Duplicate the items from the line containing "This screenshot has height=620, width=829." through the line containing "The image size is (791, 639).", and give only those lines.
:: The records ::
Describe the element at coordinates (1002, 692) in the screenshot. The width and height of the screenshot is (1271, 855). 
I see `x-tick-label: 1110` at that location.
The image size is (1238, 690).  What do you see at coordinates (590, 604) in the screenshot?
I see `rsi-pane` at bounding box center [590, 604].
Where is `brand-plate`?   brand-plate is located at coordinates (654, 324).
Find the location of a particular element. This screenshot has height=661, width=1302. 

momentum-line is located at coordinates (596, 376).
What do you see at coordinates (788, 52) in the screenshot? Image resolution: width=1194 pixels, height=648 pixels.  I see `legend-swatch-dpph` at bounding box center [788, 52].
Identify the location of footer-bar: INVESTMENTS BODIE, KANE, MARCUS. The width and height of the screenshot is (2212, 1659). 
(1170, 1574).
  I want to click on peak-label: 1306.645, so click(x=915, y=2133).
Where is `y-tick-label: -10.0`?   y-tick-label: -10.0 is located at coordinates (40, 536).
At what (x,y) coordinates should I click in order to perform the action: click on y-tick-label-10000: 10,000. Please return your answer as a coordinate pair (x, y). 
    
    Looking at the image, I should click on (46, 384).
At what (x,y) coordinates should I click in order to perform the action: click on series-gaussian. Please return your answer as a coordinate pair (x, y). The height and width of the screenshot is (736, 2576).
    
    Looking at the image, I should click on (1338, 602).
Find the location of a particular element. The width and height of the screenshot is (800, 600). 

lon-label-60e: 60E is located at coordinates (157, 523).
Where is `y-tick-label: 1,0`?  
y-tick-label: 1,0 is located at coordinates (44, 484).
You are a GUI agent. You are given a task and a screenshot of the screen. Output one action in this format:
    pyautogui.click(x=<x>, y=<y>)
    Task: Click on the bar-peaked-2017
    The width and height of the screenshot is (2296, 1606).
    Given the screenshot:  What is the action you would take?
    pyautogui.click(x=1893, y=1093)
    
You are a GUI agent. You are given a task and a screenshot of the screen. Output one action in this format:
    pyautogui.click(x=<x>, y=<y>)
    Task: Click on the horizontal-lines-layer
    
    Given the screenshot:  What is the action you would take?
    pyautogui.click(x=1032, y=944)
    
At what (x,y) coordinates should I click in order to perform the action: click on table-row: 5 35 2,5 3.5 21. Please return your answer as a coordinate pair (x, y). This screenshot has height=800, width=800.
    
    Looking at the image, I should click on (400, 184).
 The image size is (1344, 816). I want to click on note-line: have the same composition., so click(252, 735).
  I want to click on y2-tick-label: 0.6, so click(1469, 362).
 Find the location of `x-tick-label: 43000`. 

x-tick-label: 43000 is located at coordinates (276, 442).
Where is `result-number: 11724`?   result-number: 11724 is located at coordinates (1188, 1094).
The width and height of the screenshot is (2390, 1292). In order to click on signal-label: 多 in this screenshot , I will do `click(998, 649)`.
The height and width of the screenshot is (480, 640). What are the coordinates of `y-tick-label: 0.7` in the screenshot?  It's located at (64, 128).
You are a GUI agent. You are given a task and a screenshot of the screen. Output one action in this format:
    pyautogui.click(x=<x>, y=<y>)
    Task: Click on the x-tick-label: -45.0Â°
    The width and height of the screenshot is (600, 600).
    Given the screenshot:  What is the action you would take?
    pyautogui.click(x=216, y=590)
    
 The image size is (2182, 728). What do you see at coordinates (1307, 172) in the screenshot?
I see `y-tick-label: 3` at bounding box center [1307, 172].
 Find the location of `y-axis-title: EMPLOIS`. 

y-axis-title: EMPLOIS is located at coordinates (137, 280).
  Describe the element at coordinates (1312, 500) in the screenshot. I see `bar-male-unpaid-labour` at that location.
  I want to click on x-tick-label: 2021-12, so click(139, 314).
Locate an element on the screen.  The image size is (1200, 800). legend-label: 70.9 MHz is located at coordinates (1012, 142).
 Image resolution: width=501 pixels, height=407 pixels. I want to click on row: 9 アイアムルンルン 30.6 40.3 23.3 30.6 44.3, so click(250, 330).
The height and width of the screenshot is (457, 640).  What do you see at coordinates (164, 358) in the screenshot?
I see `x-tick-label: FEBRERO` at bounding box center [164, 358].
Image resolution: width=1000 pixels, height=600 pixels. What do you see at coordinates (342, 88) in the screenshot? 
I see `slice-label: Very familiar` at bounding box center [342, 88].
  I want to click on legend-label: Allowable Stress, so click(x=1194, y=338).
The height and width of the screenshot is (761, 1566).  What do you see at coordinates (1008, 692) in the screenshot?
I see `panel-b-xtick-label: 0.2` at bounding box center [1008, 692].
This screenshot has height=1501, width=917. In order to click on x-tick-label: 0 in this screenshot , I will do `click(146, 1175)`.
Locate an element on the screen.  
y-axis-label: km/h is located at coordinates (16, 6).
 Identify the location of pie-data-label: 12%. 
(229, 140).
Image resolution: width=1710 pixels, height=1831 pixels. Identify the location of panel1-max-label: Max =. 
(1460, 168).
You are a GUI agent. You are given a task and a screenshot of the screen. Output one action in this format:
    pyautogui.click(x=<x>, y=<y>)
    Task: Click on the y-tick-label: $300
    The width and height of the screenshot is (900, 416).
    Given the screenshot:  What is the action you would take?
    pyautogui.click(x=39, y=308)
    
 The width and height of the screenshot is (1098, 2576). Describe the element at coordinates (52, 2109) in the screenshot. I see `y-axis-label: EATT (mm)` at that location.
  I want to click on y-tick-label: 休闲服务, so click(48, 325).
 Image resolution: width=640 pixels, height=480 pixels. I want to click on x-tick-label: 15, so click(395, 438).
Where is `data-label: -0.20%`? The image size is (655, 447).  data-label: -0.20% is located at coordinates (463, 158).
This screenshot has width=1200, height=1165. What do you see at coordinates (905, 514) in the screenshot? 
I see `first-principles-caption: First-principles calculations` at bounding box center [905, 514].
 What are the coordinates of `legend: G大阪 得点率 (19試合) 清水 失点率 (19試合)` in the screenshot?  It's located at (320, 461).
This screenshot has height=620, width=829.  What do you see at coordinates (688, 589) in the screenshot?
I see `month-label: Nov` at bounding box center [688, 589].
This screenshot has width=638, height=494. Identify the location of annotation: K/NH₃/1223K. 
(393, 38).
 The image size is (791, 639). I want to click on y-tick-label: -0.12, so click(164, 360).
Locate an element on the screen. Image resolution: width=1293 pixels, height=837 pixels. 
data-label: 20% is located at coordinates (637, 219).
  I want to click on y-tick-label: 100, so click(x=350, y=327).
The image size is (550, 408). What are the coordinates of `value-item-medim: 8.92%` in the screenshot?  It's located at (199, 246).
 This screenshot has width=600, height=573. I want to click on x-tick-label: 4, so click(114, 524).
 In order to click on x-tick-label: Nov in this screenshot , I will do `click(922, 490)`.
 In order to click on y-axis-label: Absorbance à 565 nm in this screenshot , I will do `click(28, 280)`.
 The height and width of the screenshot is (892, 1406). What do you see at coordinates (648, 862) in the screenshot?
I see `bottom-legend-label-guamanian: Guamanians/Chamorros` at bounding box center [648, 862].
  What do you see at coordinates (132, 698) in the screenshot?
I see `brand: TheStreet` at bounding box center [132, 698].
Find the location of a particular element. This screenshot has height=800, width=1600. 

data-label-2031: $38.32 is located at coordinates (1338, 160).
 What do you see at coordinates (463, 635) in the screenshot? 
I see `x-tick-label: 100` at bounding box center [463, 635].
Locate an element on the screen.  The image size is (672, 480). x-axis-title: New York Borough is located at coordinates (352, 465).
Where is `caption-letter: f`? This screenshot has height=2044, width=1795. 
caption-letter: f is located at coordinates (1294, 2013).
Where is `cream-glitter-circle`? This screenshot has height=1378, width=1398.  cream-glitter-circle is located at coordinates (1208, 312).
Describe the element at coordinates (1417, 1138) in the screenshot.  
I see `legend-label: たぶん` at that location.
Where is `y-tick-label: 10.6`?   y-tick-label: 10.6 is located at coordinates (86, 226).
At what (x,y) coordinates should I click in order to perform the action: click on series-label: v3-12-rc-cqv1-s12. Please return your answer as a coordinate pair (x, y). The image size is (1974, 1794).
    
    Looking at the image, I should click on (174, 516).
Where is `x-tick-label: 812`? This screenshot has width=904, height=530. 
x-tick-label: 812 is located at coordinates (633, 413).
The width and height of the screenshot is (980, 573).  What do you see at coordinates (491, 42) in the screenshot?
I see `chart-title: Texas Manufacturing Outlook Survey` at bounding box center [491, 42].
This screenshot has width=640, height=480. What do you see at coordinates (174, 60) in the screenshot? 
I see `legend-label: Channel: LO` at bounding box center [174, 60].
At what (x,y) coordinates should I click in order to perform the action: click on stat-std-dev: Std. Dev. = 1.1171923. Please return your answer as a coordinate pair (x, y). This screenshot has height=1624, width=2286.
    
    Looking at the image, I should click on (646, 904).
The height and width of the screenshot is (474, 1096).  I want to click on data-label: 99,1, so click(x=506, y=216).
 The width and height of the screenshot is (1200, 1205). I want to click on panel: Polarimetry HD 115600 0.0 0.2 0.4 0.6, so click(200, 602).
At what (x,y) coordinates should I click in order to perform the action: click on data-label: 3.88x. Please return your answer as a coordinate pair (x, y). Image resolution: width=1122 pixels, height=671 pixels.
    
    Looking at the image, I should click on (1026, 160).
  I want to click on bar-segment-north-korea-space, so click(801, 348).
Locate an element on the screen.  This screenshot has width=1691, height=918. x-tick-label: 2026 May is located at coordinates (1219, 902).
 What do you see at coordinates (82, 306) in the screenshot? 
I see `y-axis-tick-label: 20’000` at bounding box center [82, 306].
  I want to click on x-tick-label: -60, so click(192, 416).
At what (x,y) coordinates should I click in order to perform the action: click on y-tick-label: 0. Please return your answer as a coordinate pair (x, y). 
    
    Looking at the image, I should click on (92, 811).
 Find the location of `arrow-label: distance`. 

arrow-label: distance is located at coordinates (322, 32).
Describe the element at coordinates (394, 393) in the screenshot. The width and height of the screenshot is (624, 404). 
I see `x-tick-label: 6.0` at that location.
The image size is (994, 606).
:::
**Final answer**:
This screenshot has height=620, width=829.  What do you see at coordinates (688, 589) in the screenshot?
I see `month-label: Nov` at bounding box center [688, 589].
This screenshot has width=638, height=494. Identify the location of annotation: K/NH₃/1223K. 
(393, 38).
 The image size is (791, 639). I want to click on y-tick-label: -0.12, so click(164, 360).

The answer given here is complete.